- Finance
Moving through time and space: practical tips for tech nomads
This is a sponsored post from Joust, the first financial services company animated by and focused on the unique needs of freelancers. What if your bank admired your passion and respected your work? And what if it could guarantee you got paid? PayArmour, a revolutionary new solution from Joust, takes the hassle out of invoicing clients and protects you against client nonpayment.
You know the whole truism about “location, location, location”? If you are a tech nomad, forget it. Aside from the wifi signal, you don’t need to worry about it. You are free...in that dimension.
Time is another matter. “Time is money” still holds. The converse, money is time, may be even more relevant when you’re taking your tech contract work on the road.
Let’s look at some of the possible parameters of tech nomad time:
- Billing by the hour
- Hard deadlines
- Time zones
- Scheduled calls
- Your clients’ payment terms
- When they actually pay you
- Your business and household expense due dates
- Time spent ensuring that the money is moving
- The proportion of billable hours to (so-called) “free” time
- The quality of that free time
We are going to make the wild assumption that you’re living or aspiring to this life because you value a high degree of freedom. Maybe you’re a dirtbag climber type, or a #vanlife surfer, or a global-schooling parent—those are the go-to, really fun stereotypes. Enjoy!
Or maybe your situation is more sober and serious, say you are taking care of an ill out-of-town relative. The point is: you want to be able to focus and be truly present wherever you are. Tech nomads are taking the whole work-life balancing act to the high wire.
Much of what I’m saying could be true for freelance work in a multitude of industries. Tech nomads make a nice example because so much of coding and other related work has been digitally accessible for so long. Coming full circle, it’s the work of technologists that have enabled all sorts of information-age remote endeavors.
At Joust, the tech nomad archetype holds a special relevance for us — we’re leveraging technology to improve the financial lives of freelancers and entrepreneurs. As a banking platform, we are, of course, very focused on the financial part, and we’ve also honed in on the time aspect.

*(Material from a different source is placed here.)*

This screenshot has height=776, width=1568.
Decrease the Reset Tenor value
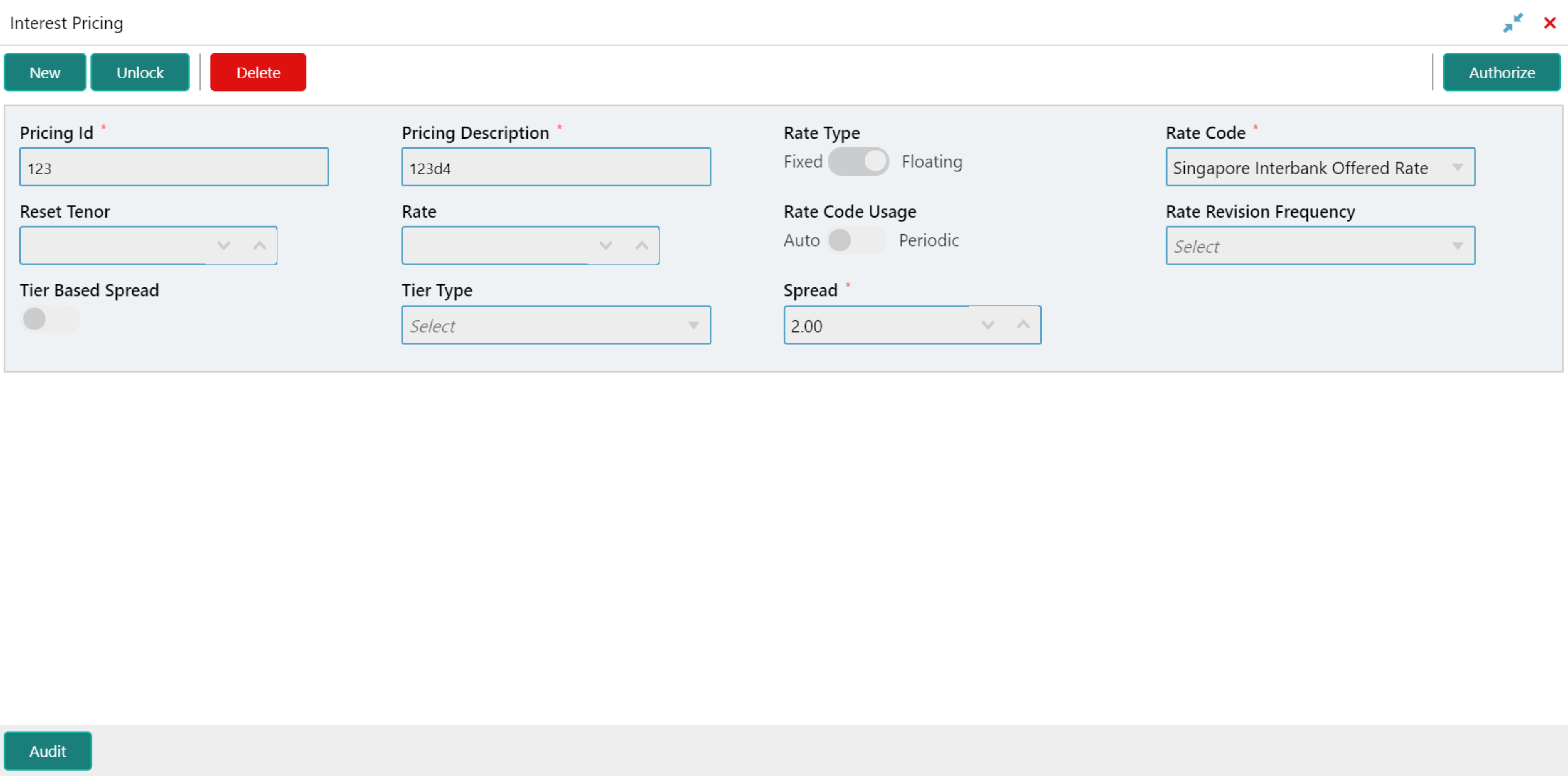[x=224, y=245]
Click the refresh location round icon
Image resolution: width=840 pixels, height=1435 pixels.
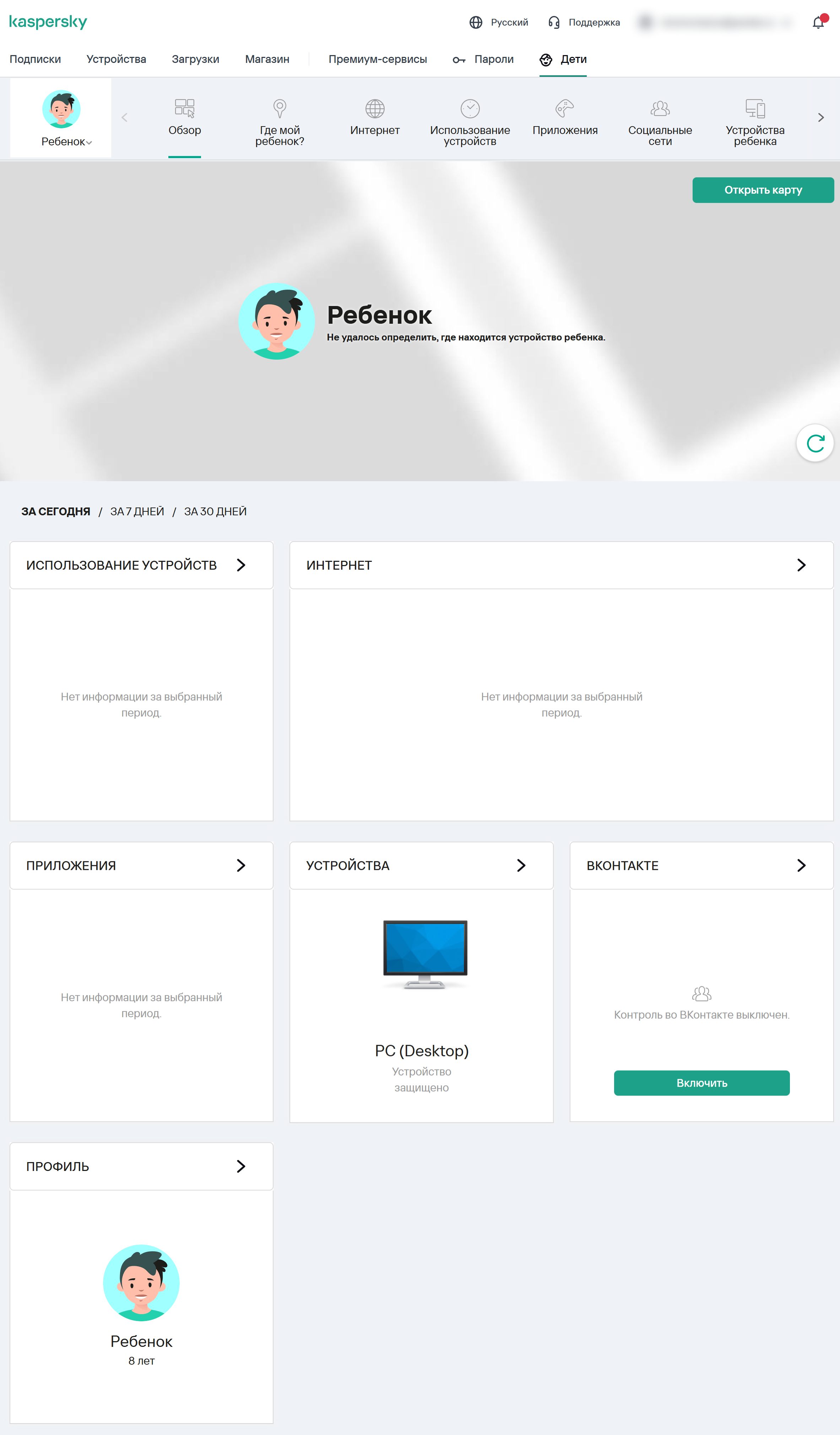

We saw a gaping problem for freelancers with clients paying late—or worse, not at all. Following up on invoicing sucks up time and energy, and many freelancers are also busy managing income volatility even when payments are reliable. Tech nomads are giving themselves the extra challenge of keeping their administrative tasks and other life responsibilities in perfect order to compensate for their absence from a geographic address.
There are some tasks that you simply need to stay on top of or get done in advance, say: taxes, medical appointments, and auto registration renewal.
Then there are other surprise-type things that can trip up tech nomads, say jury duty summons or a burst pipe. Roll with these cases as they come and hope for helpful neighbors. Not all hazards are avoidable.
We created Joust’s PayArmour to move the cash-flow management issue from the latter category to the first. It’s an invoicing tool with a guarantee. (If you want to get technical, it’s a form of “factoring,” a service large banks typically provide large corporate clients, scaled down to freelance size.) It takes the uncertainty out of when those funds will actually show up in your account.
When you’re in that getting-things-in-order mode, you could open a Joust account. (Of course, you could from the road too, but we’re putting this in a certain organizational mindset.) After you hold the mail or hire someone to mow the lawn, try billing a client with PayArmour to see if it works well for you and so you know the drill when you’re billing your client from a family friend’s summer cabin.
Speaking of summer cabins, let me share a relevant personal anecdote that illustrates how even experienced contract workers can fall prey to payment problems. Last summer I accepted an invite from my child’s friend’s family to stay at their place up in the mountains. The father is a very accomplished technologist. He’s been doing a variety of contract work. He spent that week fuming about a client who wasn’t paying him for recent hours spent in business meetings due to a “misunderstanding” about their contract.
When you are in full-on tech nomad mode you should either be working or doing your thing, not wondering if the accounts payable dude at FlakeClient did, in fact, process your invoice. Because “work hard, play hard, follow-up on invoices hard” just doesn’t sound right.